Для Великой Отечественной войны были характерны внезапные большие передвижения войск. С запада ли на восток или с востока на запад, они всегда сопровождались передислокацией госпиталей. За год войны в среднем передислоцировалось около 500 000 коек. Это перемещение всегда сопровождалось выводом госпиталей из рабочего состояния на 1–2 месяца.

ГВСУ, учитывая опыт годовой работы медико-санитарных учреждений, армейского, фронтового тыловых районов и тыла страны, а также острую необходимость экономии людских контингентов и материальных ресурсов, готово было внести такие штатно-организационные изменения, которые позволили бы сократить около 13 тысяч должностей военнослужащих и 19 тысяч вольнонаемных. В интересах скорейшей победы над врагом ГВСУ просило не делать никаких изменений в штатно-организационной структуре медицинской службы, деятельность которой создает один из основных источников резервов для действующей армии. Процент же военнослужащих медицинской службы от численности всей действующей армии очень и очень невелик.
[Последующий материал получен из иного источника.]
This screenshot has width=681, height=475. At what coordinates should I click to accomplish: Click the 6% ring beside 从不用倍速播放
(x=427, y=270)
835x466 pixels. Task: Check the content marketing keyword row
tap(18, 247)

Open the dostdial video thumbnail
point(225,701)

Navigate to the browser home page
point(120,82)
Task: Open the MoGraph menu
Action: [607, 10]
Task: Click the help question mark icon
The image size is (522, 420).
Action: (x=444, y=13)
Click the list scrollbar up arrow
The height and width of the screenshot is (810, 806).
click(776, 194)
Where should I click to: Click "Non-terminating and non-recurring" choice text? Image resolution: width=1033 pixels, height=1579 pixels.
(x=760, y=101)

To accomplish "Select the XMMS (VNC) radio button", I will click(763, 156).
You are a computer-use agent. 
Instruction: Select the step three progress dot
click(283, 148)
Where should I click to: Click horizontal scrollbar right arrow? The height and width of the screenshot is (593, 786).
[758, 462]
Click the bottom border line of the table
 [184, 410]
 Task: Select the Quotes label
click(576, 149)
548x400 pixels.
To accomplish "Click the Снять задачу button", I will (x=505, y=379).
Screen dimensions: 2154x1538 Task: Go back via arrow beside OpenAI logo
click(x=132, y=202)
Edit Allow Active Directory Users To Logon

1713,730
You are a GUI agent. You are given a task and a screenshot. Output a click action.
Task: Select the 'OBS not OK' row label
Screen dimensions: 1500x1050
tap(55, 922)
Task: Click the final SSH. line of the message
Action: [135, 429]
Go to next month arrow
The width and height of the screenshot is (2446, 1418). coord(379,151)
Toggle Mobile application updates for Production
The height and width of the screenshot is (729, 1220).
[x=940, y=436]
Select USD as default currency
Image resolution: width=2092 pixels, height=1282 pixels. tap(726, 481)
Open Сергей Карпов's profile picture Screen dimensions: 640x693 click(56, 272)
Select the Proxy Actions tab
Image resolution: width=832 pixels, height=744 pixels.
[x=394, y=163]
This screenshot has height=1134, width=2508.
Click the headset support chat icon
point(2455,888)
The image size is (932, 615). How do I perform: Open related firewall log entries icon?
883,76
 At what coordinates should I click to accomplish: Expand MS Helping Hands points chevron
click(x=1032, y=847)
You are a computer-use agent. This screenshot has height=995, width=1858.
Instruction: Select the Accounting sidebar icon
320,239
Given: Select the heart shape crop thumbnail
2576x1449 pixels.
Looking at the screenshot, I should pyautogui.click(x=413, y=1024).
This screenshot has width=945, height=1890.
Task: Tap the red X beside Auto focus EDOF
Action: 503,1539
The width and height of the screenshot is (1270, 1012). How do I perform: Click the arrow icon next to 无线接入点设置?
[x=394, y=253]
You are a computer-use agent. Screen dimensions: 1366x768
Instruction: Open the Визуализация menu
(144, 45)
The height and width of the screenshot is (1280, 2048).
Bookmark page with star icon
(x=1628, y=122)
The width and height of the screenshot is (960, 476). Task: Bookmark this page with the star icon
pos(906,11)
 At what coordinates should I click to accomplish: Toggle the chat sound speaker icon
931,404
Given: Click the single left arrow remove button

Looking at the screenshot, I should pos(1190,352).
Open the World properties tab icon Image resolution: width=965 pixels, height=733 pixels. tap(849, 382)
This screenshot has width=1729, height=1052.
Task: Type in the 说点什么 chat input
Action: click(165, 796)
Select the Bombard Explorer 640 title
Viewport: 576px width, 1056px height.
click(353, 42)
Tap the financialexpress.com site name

Все это в общих чертах мною было дважды высказано на совещаниях у А. И. Микояна и дважды шло обсуждение этих посылок. Но, увы, наши доводы не были приняты во внимание.

24 июля я решился написать И. В. Сталину записку с просьбой не принимать предложений Е. А. Щаденко. Больше того, в ней я, по существу, вступил в конфликт со своим убеждением и сделал предложение сократить госпитали на 224 тысячи коек, в том числе 54150 коек, подлежащих формированию в соответствии с апрельским (1942 года) постановлением ГКО. Однако и эта моя просьба осталась без внимания.

Как видно, два обстоятельства сыграли в этом деле решающую роль.

Первое – это острая нужда в людских резервах. Шли тяжелые бои на Юго-Западном направлении. Нужно было формировать новые соединения и объединения, срочно пополнять те из них, которые выводились в тыл после тяжелых боев и больших потерь в людях и технике. Я отдавал себе в этом отчет. Но был убежден в том, что резервы нужно изыскивать не столько в штатах медицинских учреждений, сколько в образцовой постановке лечебно-эвакуационного и противоэпидемического обеспечения многомиллионной действующей армии. Это мешало мне осознать, что временами создаются такие ситуации, когда обеспечение пополнениями войск в минимально короткий срок играет решающую роль. Однако, зная, какие боевые и небоевые санитарные потери несла армия, я считал, что дополнительный процент возвращения воинов в строй служит надежной гарантией поддержания на должном уровне постоянного источника пополнения действующих войск, учитывая, что один процент – это десятки тысяч солдат и офицеров, вернее, более 140000 человек.

Второе – я оказался в одиночестве. Его легко было объяснить защитой узковедомственных интересов. Трудно было допустить, что все, кроме меня, шли не в ногу, особенно если учесть, что среди ближайших помощников Е. А. Щаденко были люди, окончившие не только Военную академию имени М. В. Фрунзе, но и Академию Генерального штаба.